** RAW DATA **
□ □ □

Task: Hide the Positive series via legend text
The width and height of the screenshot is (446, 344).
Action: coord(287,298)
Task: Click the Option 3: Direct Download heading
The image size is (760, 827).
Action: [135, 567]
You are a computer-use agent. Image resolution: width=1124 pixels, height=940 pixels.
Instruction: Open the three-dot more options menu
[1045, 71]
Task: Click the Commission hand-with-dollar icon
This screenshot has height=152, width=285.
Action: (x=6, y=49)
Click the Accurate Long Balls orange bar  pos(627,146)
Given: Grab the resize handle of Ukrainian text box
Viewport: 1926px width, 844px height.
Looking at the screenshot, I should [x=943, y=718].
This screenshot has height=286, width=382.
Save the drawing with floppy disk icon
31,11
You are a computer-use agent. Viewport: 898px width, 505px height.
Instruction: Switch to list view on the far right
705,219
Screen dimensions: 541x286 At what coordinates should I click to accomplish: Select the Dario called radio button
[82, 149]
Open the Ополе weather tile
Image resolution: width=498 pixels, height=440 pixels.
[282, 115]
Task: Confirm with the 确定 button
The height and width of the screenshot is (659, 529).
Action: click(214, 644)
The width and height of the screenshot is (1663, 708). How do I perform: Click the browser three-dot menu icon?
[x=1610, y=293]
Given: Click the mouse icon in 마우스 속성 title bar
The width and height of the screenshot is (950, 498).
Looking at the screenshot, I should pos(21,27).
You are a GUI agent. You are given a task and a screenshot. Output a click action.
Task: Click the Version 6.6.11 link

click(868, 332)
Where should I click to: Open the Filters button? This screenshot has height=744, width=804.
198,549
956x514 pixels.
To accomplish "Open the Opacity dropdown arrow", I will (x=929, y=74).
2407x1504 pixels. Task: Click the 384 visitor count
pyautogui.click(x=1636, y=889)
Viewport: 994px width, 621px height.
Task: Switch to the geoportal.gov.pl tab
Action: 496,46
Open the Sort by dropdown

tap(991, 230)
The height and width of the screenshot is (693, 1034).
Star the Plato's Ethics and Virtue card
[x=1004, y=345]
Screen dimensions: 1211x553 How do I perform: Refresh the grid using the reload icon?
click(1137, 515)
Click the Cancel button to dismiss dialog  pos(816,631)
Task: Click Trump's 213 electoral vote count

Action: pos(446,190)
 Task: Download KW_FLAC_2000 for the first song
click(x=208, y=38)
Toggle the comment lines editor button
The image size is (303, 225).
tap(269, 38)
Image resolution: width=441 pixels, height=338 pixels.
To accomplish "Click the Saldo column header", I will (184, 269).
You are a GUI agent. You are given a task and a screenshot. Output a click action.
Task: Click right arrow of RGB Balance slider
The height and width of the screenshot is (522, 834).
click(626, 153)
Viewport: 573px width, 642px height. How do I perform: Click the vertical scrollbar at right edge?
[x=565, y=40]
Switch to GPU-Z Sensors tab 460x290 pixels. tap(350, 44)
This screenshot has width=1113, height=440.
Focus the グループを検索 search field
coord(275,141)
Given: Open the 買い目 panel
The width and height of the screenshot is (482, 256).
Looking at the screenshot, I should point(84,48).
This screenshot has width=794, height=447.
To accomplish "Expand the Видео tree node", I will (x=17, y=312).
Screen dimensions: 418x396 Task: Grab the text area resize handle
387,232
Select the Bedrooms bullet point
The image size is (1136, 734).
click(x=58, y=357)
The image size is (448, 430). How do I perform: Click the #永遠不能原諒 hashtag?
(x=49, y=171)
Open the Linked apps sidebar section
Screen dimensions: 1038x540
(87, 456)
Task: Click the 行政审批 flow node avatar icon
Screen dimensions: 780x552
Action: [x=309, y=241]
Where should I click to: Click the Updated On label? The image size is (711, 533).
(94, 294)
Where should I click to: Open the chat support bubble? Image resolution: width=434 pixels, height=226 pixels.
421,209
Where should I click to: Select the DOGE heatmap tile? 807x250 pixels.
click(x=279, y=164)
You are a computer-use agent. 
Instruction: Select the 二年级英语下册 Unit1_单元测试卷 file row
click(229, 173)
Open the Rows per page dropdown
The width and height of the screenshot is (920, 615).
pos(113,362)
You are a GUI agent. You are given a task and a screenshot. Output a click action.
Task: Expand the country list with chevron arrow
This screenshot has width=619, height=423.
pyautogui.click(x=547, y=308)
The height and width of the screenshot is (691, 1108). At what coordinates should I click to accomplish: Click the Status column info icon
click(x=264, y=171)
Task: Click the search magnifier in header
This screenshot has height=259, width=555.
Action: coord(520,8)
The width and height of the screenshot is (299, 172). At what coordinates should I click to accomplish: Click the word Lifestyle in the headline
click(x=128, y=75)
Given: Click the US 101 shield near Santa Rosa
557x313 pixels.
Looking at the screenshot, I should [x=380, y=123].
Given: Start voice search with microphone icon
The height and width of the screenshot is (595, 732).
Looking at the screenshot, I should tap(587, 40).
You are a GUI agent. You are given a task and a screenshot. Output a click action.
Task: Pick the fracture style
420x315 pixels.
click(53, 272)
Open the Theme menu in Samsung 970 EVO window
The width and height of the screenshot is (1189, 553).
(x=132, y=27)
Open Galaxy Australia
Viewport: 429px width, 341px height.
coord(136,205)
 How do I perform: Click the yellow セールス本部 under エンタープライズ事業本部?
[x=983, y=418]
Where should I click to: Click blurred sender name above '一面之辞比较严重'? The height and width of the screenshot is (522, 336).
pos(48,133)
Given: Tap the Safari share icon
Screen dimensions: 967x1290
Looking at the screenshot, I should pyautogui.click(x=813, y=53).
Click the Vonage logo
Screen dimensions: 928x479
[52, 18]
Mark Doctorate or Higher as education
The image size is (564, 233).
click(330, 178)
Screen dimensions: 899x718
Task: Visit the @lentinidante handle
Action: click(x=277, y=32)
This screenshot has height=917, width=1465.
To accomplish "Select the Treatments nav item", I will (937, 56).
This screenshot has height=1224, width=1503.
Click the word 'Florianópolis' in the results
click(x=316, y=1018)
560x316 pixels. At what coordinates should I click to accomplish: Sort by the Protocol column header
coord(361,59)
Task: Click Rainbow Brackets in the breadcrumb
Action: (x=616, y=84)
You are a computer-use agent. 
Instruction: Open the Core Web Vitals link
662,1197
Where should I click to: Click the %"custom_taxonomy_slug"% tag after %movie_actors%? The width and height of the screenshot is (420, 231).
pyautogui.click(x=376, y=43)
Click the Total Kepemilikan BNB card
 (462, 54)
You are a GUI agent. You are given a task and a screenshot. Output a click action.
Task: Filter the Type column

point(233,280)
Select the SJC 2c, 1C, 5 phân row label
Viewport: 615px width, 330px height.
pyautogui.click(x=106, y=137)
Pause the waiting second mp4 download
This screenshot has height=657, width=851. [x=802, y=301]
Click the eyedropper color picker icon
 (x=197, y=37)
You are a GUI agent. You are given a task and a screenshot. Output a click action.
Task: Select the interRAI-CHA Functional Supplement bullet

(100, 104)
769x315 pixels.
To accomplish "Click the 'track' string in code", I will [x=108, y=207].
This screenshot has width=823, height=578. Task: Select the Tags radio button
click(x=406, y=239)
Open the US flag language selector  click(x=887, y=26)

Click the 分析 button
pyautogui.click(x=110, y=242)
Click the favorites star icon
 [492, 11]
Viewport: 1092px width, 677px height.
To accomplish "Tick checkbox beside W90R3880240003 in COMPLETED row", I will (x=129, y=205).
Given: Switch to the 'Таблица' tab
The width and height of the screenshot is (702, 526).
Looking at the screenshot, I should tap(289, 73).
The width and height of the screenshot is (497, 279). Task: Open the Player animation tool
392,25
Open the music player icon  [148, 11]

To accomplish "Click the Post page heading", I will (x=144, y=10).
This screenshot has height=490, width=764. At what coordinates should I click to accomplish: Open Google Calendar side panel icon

□ □ □

** EXERCISE **
For each line above that contains "Expand", make a copy.

** EXERCISE ANSWER **
To accomplish "Expand the Видео tree node", I will (x=17, y=312).
Task: Expand the country list with chevron arrow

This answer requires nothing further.